+++ Page extract +++

Rep. Dana Rohrabacher (R-Huntington Beach) traveled to Frankfurt, Moscow and St. Petersburg at the invitation of the Traditional Values Coalition.
Freshman Reps. Gary G. Miller (R-Diamond Bar) and Doug Ose (R-West Sacramento) joined the delegation's millionaire club, the reports show.
Other millionaires, according to the reports, are Reps. Loretta Sanchez (D-Garden Grove), David Dreier (R-San Dimas), Ellen O. Tauscher (D-Walnut Creek), Tom Lantos (D-San Mateo), Wally Herger (R-Marysville), Zoe Lofgren (D-San Jose) and Nancy Pelosi (D-San Francisco). Several other members are close to being millionaires, if they are not already.
Sens. Dianne Feinstein and Barbara Boxer filed reports last week showing that they and their husbands have assets in excess of a million dollars.
Because the reports can be as complicated as tax returns, members were still scrambling to file corrections late Wednesday. In fact, the delegation ended up with one less millionaire when Rep. Barbara Lee (D-Oakland) said that she mistakenly checked a box listing one asset worth more than $50 million. She is not a millionaire, an aide said.

+++

• [The task]
Rewrite the stretch of the news excerpt on lawmakers' wealth from "Freshman Reps. Gary" through "are not already.", putting "filings" wherever "reports" appears. The records are separate material, unrelated to the text.

+++ Data entries +++

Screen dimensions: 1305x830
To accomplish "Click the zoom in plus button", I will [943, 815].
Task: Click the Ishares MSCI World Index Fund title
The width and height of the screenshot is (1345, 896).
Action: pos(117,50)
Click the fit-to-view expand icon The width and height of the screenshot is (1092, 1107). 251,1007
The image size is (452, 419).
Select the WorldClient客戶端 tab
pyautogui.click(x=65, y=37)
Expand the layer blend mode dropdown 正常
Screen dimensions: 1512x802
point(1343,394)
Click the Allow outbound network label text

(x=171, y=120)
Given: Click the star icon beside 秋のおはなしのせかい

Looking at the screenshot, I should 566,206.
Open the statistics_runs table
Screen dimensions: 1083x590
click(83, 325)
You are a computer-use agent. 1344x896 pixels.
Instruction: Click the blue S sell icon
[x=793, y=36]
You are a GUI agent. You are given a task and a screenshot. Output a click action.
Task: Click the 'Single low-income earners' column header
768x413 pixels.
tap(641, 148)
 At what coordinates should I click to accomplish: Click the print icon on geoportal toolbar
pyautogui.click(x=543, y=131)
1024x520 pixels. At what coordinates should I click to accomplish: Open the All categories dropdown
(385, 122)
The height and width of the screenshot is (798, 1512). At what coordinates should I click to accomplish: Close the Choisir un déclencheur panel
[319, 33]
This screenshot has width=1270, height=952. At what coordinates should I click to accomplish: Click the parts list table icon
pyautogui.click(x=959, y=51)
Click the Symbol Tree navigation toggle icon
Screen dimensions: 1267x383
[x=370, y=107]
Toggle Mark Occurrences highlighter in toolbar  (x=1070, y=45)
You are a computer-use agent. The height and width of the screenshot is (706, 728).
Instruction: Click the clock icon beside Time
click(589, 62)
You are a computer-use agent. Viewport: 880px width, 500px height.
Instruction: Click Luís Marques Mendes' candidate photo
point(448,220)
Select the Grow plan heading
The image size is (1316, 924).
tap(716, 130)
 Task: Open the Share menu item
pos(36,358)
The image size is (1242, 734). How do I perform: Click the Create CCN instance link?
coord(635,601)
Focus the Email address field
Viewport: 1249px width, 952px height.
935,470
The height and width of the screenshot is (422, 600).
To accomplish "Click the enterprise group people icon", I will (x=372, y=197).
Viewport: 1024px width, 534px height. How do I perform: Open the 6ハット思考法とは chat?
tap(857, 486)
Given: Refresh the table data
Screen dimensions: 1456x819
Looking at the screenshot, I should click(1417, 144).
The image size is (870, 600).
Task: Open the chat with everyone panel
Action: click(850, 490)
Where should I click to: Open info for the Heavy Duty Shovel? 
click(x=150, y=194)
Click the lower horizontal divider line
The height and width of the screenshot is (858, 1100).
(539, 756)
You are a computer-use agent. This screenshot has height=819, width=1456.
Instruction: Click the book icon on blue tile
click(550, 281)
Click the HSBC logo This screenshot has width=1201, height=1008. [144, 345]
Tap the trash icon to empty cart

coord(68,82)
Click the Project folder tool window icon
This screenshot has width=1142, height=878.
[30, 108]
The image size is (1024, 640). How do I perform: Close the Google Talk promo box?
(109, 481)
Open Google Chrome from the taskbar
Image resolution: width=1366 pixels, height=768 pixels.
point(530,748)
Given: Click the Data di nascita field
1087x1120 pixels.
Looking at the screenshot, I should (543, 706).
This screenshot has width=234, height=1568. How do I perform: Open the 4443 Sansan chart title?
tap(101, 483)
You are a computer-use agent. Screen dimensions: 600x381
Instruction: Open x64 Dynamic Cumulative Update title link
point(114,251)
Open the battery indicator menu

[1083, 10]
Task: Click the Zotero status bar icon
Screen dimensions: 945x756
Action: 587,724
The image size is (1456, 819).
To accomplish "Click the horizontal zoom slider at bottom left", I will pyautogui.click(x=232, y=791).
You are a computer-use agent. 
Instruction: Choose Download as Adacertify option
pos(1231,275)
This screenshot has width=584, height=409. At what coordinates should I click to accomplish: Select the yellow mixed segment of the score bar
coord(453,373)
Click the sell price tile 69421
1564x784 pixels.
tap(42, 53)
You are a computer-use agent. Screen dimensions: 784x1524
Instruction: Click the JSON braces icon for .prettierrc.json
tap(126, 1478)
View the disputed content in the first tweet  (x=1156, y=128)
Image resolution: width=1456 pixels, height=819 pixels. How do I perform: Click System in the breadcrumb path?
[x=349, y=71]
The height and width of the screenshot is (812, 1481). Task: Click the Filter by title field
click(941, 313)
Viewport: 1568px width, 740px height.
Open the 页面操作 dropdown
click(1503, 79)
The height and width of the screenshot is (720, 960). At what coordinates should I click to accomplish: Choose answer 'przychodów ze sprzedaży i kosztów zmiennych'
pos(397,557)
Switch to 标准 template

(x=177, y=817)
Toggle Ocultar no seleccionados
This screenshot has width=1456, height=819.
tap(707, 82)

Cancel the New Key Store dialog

+++

• [Worked answer]
Freshman Reps. Gary G. Miller (R-Diamond Bar) and Doug Ose (R-West Sacramento) joined the delegation's millionaire club, the filings show.
Other millionaires, according to the filings, are Reps. Loretta Sanchez (D-Garden Grove), David Dreier (R-San Dimas), Ellen O. Tauscher (D-Walnut Creek), Tom Lantos (D-San Mateo), Wally Herger (R-Marysville), Zoe Lofgren (D-San Jose) and Nancy Pelosi (D-San Francisco). Several other members are close to being millionaires, if they are not already.